▶ [DATA PROVIDED]
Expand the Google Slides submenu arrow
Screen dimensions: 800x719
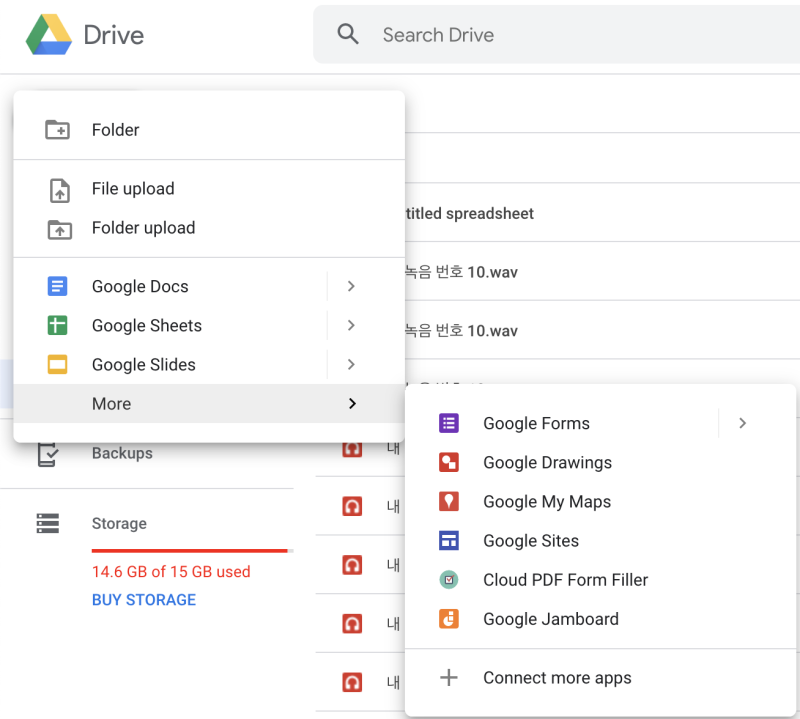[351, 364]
* * *
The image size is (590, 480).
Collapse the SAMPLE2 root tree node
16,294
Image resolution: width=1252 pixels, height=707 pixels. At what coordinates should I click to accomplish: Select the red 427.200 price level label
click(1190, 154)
...
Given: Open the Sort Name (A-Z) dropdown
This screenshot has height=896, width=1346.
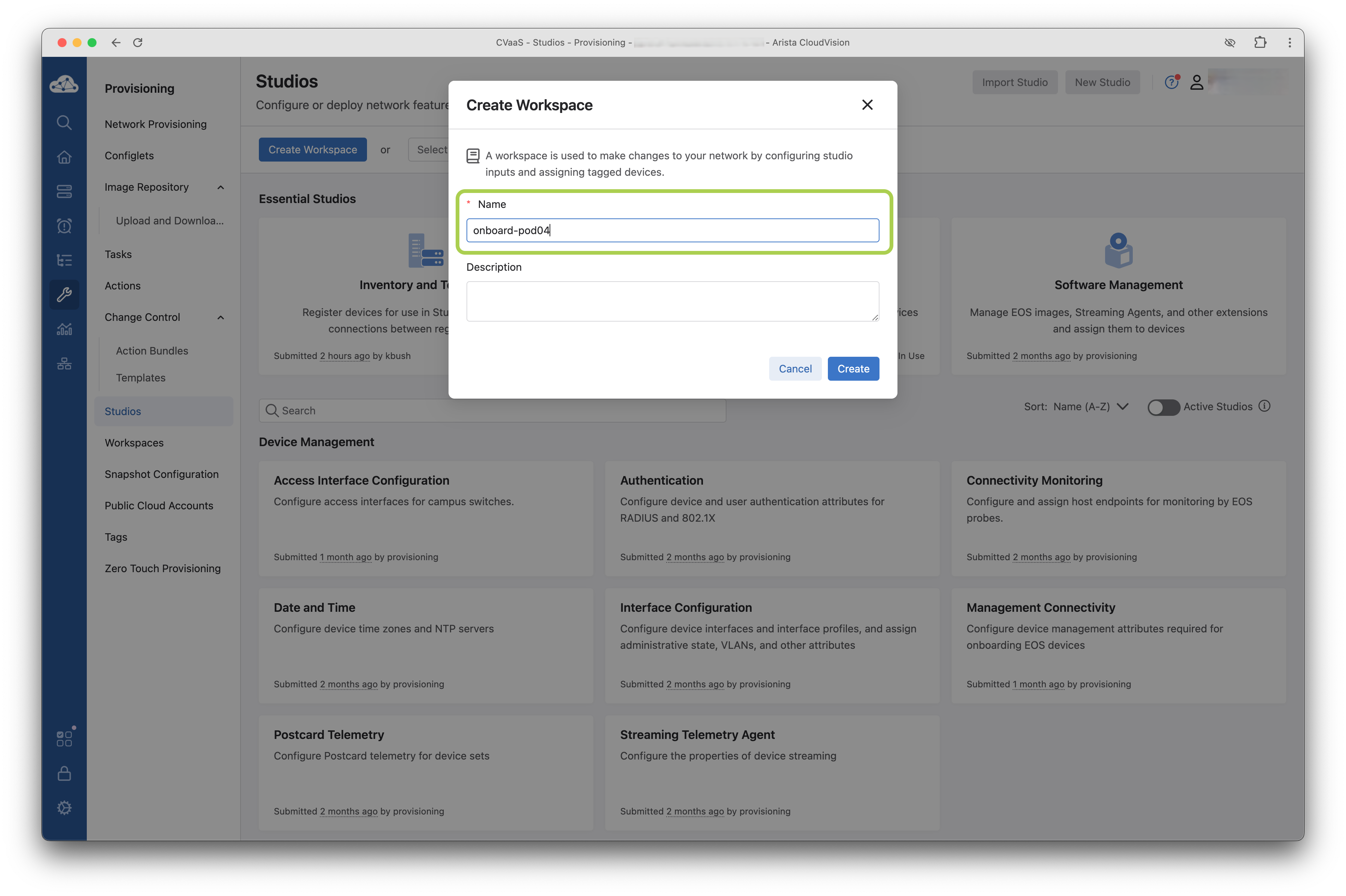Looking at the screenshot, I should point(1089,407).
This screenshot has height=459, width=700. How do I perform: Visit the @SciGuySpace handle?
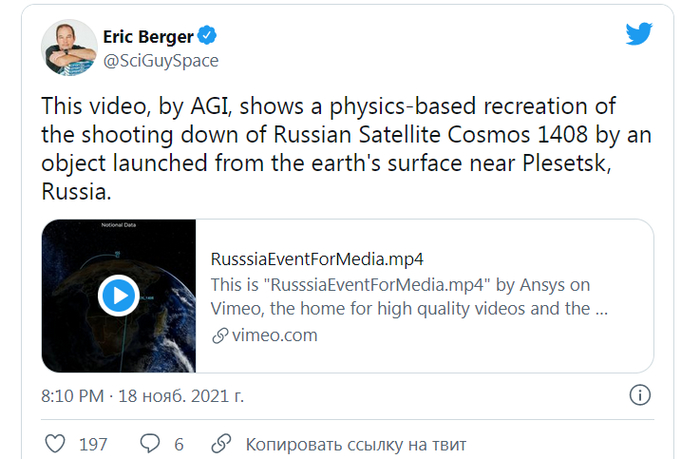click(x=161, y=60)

▶ [AIM OF THE EXERCISE] Pull out every line in the rows above that contains the word "height" and list those lines.

▶ [FINISHED ANSWER]
Image resolution: width=1252 pixels, height=707 pixels. At what coordinates should I click to accomplish: Select the red 427.200 price level label
This screenshot has height=896, width=1346.
This screenshot has height=459, width=700. How do I perform: Visit the @SciGuySpace handle?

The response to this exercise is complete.